Simple Habits For Stress Management And Productivity That You May Not Know Of
Written by Michelle Ong | February 27, 2025

It’s not the workload that drains us, but how we manage our energy. Learn 10 simple hacks to stay productive and burnout-free.
Stress is a constant. But burnout is optional.
When we juggle too much and manage our time poorly, we pay the price.
“It’s not stress that kills us, it is our reaction to it.” — Hans Selye
Learn to take back control and create days that help you perform at your best.
1. Change Task Order by Energy Level
Your energy isn’t constant—so your tasks shouldn’t be either.
If you slept well, your morning energy is usually highest.
That’s the perfect window for your heaviest or most mentally demanding tasks.
As your energy dips throughout the day, switch to lighter tasks instead of forcing productivity.
This small shift reduces fatigue, prevents overwhelm, and keeps stress much lower.
💡Learn why some people are better at managing stress.
2. Work in Different Postures or Locations
Sitting in one place all day is a fast track to stiffness and stress.
Try switching between sitting, standing, or even working on the sofa for a bit.
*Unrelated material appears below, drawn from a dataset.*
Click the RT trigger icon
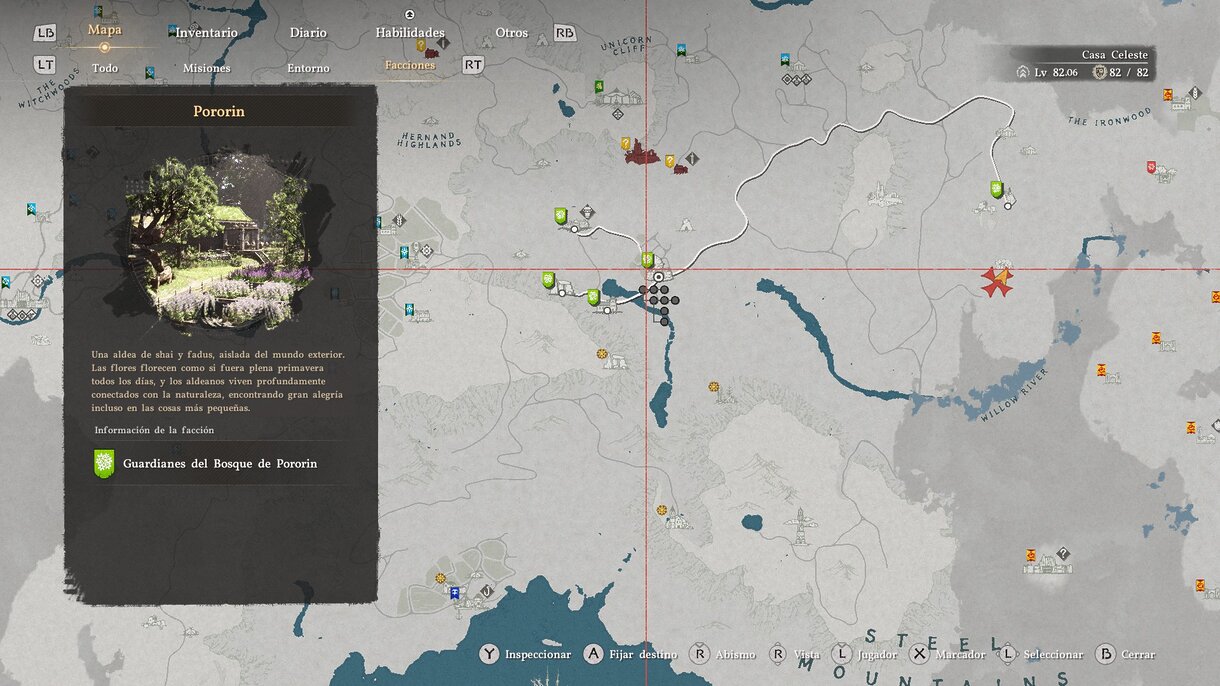 (x=473, y=65)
A change in posture or environment can refresh your mood and sharpen your focus.
Set gentle reminders using apps or your smartwatch to switch it up every now and then.
3. Adopt a “2-Minute Mini Break” Habit
Two minutes can do wonders.
Stretch, grab water, look away from the screen, or walk around.
These micro-breaks reduce tension, improve blood flow, and keep your mind sharp.
I set my watch to nudge me every 90 minutes—it keeps me energized.
4. Use the Pomodoro “Break Switch”
The classic Pomodoro technique is popular for a reason: it works.
Work for 25 minutes, rest for 5.
Apps like Forest or Pomodoro Timer help you stick to this rhythm without thinking about it.
It’s simple, sustainable, and a great way to prevent burnout.
💡Discover more productivity hacks in here.
5. Micro-Meditations
You don’t need 20 quiet minutes to meditate.
Just 1–2 minutes of slow breathing or mindful stillness between tasks can reset your focus instantly.
Think of it as a mini mental refresh button.
6. Incorporate “sukima-jikan”
Use small gaps, or sukima jikan, between tasks for simple, low-effort activities like tidying up or jotting down quick notes.
This simple hack keeps your mind active without overloading it.
7. Listen to Relaxing Sounds
Ambient sounds and binaural beats can keep you calm without distracting you.
Nature sounds—rain, leaves, birds, waterfalls—are great for helping you settle in during boring or repetitive tasks.
Use them to stay relaxed while working, reading, or winding down.
8. Embrace the “Done for Now” Mentality
Ever heard of this phrase: “Perfection is the enemy of good”?
Perfection is exhausting—and unnecessary.
Instead of polishing every detail endlessly, aim for “good enough for now.” You can always revisit it later.
This helps avoid endless tweaking and decision fatigue.
9. Schedule “Unstructured Time”
Not every minute needs a plan.
Give yourself intentional pockets of freedom—no tasks, no goals, no pressure.
Use this time to rest, wander, or do whatever feels right in the moment.
Unstructured time nurtures creativity and restores mental clarity.
💡Learn helpful self-care tips here.
10. Try a “Shutdown Ritual”
Set a routine to wrap up your workday—write down what you got done, how you felt, what you appreciated, or plan tomorrow’s tasks.
This simple ritual tells your brain it’s safe to rest, reducing mental clutter and nighttime stress.
💡Read about creating routines here.
Try These Hacks
“By changing nothing, nothing changes.” – Tony Robbins
Which habits stood out to you?
Try adding one or two into your routine today.
You may be surprised how quickly your stress levels shift.
💡Read tips on preventing burnout and coping with stress.
🌱 Reader Reflection
Which habit do you need the most right now—energy-based task planning, micro-breaks, or unstructured time? Why?